The best things in life are free. The opening line of Motown founder Berry Gordy’s classic song is not a view traditionally shared by newspaper commentators. Nor by journalists, for which the “free sheet” has been pretty much bottom of the editorial pecking order. Nor by newspaper managers, whose attitude has tended towards the song’s following lines. Save you editorial quality for the birds and bees. We want money.
Bt Dan Bourke’s impassioned defence of quality free newspapers and their teams, see feature section, may make soon of them at least think of changing their tune.
The quiet revolution that he describes, in which free newspapers are shaking off their Cinderella image and engaging readers with their scoops and quality copy, may well be having a fundamental impact on the shape of the industry.
A crucial point is that frees are bringing new readers to the newspaper habit.
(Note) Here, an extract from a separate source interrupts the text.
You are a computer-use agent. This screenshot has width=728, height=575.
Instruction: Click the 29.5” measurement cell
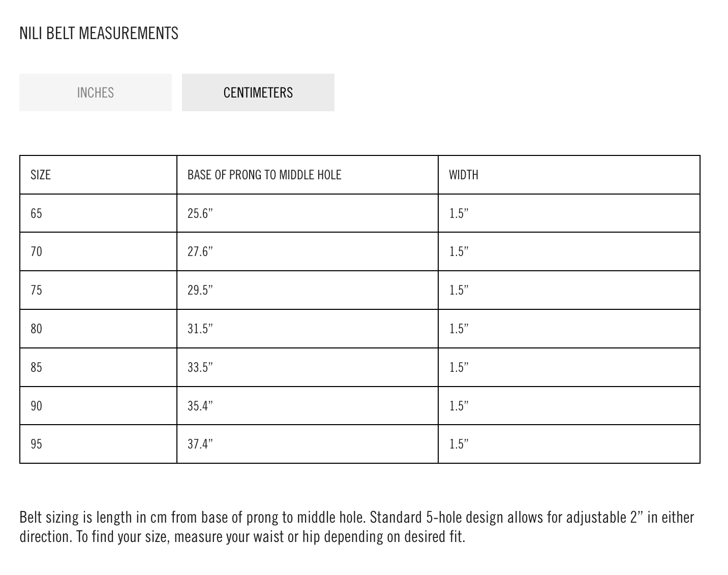pos(200,290)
Around half of the punters who pick up Metros around the country were previously not reading any newspaper at all. That simply cannot be a bad thing.
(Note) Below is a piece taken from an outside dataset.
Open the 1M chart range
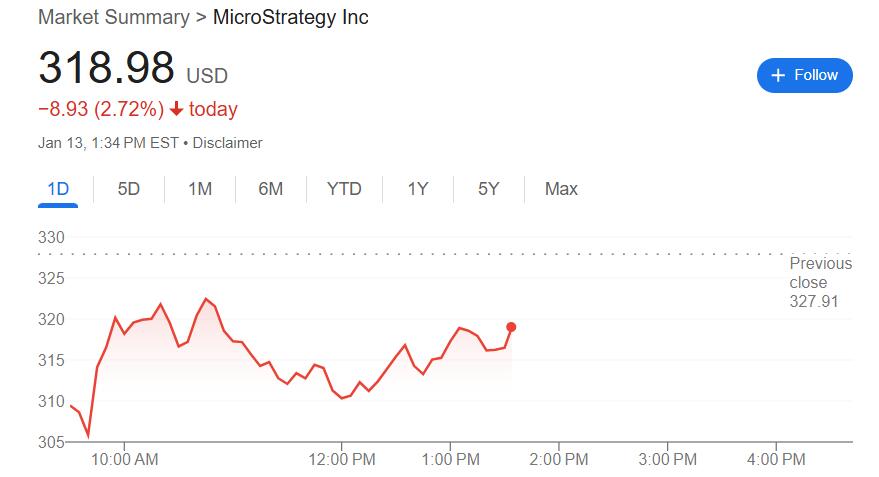 point(200,189)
Whether Richard Desmond’s motives behind his prospective new free afternoon title for London are quite so altruistic is debatable.
But his team should note that the key word in Bourke’s piece is, of course, “quality.” As he says, producing something written and subbed by a skivvy on a Mac is not the answer. Editorial investment is.
Media’s Kelly confusion
How do you get from “Matthew Kelly in Boy Sex Arrest” in 156 point caps on the front page to a leader condemning “Trial by fame” in just five weeks? Or from a spread on “Weird family life of TV’s Mr Saturday Night” to a front-page “Pilloried” over the same period? A number of newspapers found out how this week after the police said they had no evidence to charge the TV star.
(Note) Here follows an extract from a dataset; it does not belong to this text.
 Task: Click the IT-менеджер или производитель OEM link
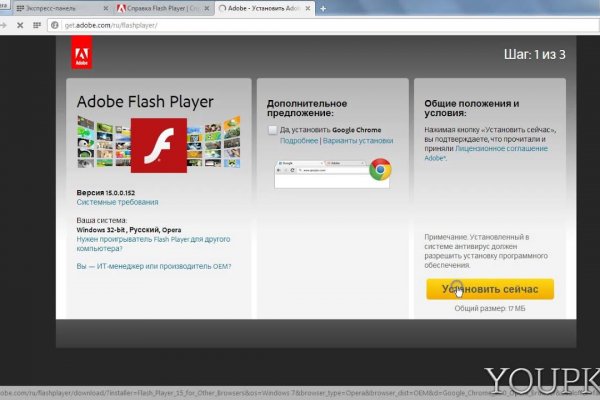(153, 266)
The sound of gears crunching into reverse in the Fleet Street fleet was almost deafening.
There is, of course, a real danger of shooting the messenger here. No newspaper could ignore the leak of such a well-known name and such serious allegations –first broken by ITN, incidentally, lest the tabloid-bashing broadcast brigade get too high on their horses. But what are the public to make of it when their messenger’s messages are so mixed?